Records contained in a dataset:
══════

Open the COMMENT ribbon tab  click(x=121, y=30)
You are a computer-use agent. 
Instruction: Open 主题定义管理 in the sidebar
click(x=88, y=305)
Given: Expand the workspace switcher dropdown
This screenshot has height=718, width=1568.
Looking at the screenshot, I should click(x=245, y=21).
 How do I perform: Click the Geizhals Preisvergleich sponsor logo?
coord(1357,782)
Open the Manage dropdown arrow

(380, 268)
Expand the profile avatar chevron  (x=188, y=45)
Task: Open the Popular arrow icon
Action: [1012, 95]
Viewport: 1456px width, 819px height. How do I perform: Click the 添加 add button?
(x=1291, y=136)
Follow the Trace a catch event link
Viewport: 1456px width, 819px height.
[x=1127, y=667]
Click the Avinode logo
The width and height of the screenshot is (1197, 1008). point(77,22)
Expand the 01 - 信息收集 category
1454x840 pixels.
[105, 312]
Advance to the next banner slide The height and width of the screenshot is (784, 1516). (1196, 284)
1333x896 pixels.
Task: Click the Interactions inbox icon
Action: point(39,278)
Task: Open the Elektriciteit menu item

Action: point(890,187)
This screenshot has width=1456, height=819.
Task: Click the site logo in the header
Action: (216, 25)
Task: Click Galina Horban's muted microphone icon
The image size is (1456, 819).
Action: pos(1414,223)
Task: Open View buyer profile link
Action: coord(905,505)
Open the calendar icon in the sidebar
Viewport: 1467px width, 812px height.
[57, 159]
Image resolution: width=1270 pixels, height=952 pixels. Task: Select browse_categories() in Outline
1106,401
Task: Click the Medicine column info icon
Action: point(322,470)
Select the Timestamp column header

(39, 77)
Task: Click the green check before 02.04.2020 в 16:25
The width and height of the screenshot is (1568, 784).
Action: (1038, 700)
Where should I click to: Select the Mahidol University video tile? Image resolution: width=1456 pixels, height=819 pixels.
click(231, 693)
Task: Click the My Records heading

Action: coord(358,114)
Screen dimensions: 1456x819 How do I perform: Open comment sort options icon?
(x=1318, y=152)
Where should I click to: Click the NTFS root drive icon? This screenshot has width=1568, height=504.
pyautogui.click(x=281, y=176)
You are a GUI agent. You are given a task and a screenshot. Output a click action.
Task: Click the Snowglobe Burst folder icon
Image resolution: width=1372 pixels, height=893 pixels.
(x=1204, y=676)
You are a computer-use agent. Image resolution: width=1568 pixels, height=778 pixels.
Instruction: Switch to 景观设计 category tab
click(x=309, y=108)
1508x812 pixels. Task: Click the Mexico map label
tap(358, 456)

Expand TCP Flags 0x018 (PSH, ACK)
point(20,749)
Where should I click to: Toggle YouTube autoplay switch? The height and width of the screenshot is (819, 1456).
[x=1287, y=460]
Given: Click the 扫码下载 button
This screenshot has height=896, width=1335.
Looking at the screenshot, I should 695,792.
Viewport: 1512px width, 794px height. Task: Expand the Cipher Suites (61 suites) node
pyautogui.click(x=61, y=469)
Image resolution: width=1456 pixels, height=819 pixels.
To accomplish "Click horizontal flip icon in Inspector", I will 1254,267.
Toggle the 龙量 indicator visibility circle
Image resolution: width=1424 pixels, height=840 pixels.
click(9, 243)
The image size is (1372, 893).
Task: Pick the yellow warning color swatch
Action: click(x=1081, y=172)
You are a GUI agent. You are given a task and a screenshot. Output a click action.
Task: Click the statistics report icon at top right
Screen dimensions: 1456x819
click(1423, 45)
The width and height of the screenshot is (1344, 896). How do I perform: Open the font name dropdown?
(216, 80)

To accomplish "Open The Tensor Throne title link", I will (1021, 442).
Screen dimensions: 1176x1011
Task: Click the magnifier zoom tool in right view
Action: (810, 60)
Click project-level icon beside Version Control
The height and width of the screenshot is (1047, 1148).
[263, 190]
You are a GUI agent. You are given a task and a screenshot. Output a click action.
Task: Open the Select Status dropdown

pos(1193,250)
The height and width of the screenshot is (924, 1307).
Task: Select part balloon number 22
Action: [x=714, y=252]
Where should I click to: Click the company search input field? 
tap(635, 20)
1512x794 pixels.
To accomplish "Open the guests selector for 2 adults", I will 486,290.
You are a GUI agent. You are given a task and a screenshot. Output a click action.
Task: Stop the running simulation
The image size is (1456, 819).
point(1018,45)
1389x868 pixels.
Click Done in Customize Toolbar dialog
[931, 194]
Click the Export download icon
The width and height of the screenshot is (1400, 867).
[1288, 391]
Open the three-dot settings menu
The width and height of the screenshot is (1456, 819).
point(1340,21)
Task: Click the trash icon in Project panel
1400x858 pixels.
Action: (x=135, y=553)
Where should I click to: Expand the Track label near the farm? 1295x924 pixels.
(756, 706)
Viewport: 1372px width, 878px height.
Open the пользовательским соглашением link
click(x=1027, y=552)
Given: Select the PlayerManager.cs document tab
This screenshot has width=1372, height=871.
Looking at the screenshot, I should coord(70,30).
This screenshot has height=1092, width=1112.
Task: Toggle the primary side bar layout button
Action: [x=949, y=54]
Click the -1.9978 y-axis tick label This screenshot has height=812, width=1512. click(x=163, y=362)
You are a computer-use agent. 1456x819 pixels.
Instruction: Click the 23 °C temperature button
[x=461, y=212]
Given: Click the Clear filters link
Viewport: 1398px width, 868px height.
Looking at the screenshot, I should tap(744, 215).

══════

What you are asked to do: Make an exact copy of all the data.

The answer:
Open the COMMENT ribbon tab  click(x=121, y=30)
You are a computer-use agent. 
Instruction: Open 主题定义管理 in the sidebar
click(x=88, y=305)
Given: Expand the workspace switcher dropdown
This screenshot has height=718, width=1568.
Looking at the screenshot, I should click(x=245, y=21).
 How do I perform: Click the Geizhals Preisvergleich sponsor logo?
coord(1357,782)
Open the Manage dropdown arrow

(380, 268)
Expand the profile avatar chevron  (x=188, y=45)
Task: Open the Popular arrow icon
Action: [1012, 95]
Viewport: 1456px width, 819px height. How do I perform: Click the 添加 add button?
(x=1291, y=136)
Follow the Trace a catch event link
Viewport: 1456px width, 819px height.
[x=1127, y=667]
Click the Avinode logo
The width and height of the screenshot is (1197, 1008). point(77,22)
Expand the 01 - 信息收集 category
1454x840 pixels.
[105, 312]
Advance to the next banner slide The height and width of the screenshot is (784, 1516). (1196, 284)
1333x896 pixels.
Task: Click the Interactions inbox icon
Action: point(39,278)
Task: Open the Elektriciteit menu item

Action: point(890,187)
This screenshot has width=1456, height=819.
Task: Click the site logo in the header
Action: (216, 25)
Task: Click Galina Horban's muted microphone icon
The image size is (1456, 819).
Action: pos(1414,223)
Task: Open View buyer profile link
Action: coord(905,505)
Open the calendar icon in the sidebar
Viewport: 1467px width, 812px height.
[57, 159]
Image resolution: width=1270 pixels, height=952 pixels. Task: Select browse_categories() in Outline
1106,401
Task: Click the Medicine column info icon
Action: point(322,470)
Select the Timestamp column header

(39, 77)
Task: Click the green check before 02.04.2020 в 16:25
The width and height of the screenshot is (1568, 784).
Action: (1038, 700)
Where should I click to: Select the Mahidol University video tile? Image resolution: width=1456 pixels, height=819 pixels.
click(231, 693)
Task: Click the My Records heading

Action: coord(358,114)
Screen dimensions: 1456x819 How do I perform: Open comment sort options icon?
(x=1318, y=152)
Where should I click to: Click the NTFS root drive icon? This screenshot has width=1568, height=504.
pyautogui.click(x=281, y=176)
You are a GUI agent. You are given a task and a screenshot. Output a click action.
Task: Click the Snowglobe Burst folder icon
Image resolution: width=1372 pixels, height=893 pixels.
(x=1204, y=676)
You are a computer-use agent. Image resolution: width=1568 pixels, height=778 pixels.
Instruction: Switch to 景观设计 category tab
click(x=309, y=108)
1508x812 pixels. Task: Click the Mexico map label
tap(358, 456)

Expand TCP Flags 0x018 (PSH, ACK)
point(20,749)
Where should I click to: Toggle YouTube autoplay switch? The height and width of the screenshot is (819, 1456).
[x=1287, y=460]
Given: Click the 扫码下载 button
This screenshot has height=896, width=1335.
Looking at the screenshot, I should 695,792.
Viewport: 1512px width, 794px height. Task: Expand the Cipher Suites (61 suites) node
pyautogui.click(x=61, y=469)
Image resolution: width=1456 pixels, height=819 pixels.
To accomplish "Click horizontal flip icon in Inspector", I will 1254,267.
Toggle the 龙量 indicator visibility circle
Image resolution: width=1424 pixels, height=840 pixels.
click(9, 243)
The image size is (1372, 893).
Task: Pick the yellow warning color swatch
Action: click(x=1081, y=172)
You are a GUI agent. You are given a task and a screenshot. Output a click action.
Task: Click the statistics report icon at top right
Screen dimensions: 1456x819
click(1423, 45)
The width and height of the screenshot is (1344, 896). How do I perform: Open the font name dropdown?
(216, 80)

To accomplish "Open The Tensor Throne title link", I will (1021, 442).
Screen dimensions: 1176x1011
Task: Click the magnifier zoom tool in right view
Action: (810, 60)
Click project-level icon beside Version Control
The height and width of the screenshot is (1047, 1148).
[263, 190]
You are a GUI agent. You are given a task and a screenshot. Output a click action.
Task: Open the Select Status dropdown

pos(1193,250)
The height and width of the screenshot is (924, 1307).
Task: Select part balloon number 22
Action: [x=714, y=252]
Where should I click to: Click the company search input field? 
tap(635, 20)
1512x794 pixels.
To accomplish "Open the guests selector for 2 adults", I will 486,290.
You are a GUI agent. You are given a task and a screenshot. Output a click action.
Task: Stop the running simulation
The image size is (1456, 819).
point(1018,45)
1389x868 pixels.
Click Done in Customize Toolbar dialog
[931, 194]
Click the Export download icon
The width and height of the screenshot is (1400, 867).
[1288, 391]
Open the three-dot settings menu
The width and height of the screenshot is (1456, 819).
point(1340,21)
Task: Click the trash icon in Project panel
1400x858 pixels.
Action: (x=135, y=553)
Where should I click to: Expand the Track label near the farm? 1295x924 pixels.
(756, 706)
Viewport: 1372px width, 878px height.
Open the пользовательским соглашением link
click(x=1027, y=552)
Given: Select the PlayerManager.cs document tab
This screenshot has width=1372, height=871.
Looking at the screenshot, I should coord(70,30).
This screenshot has height=1092, width=1112.
Task: Toggle the primary side bar layout button
Action: [x=949, y=54]
Click the -1.9978 y-axis tick label This screenshot has height=812, width=1512. click(x=163, y=362)
You are a computer-use agent. 1456x819 pixels.
Instruction: Click the 23 °C temperature button
[x=461, y=212]
Given: Click the Clear filters link
Viewport: 1398px width, 868px height.
Looking at the screenshot, I should tap(744, 215).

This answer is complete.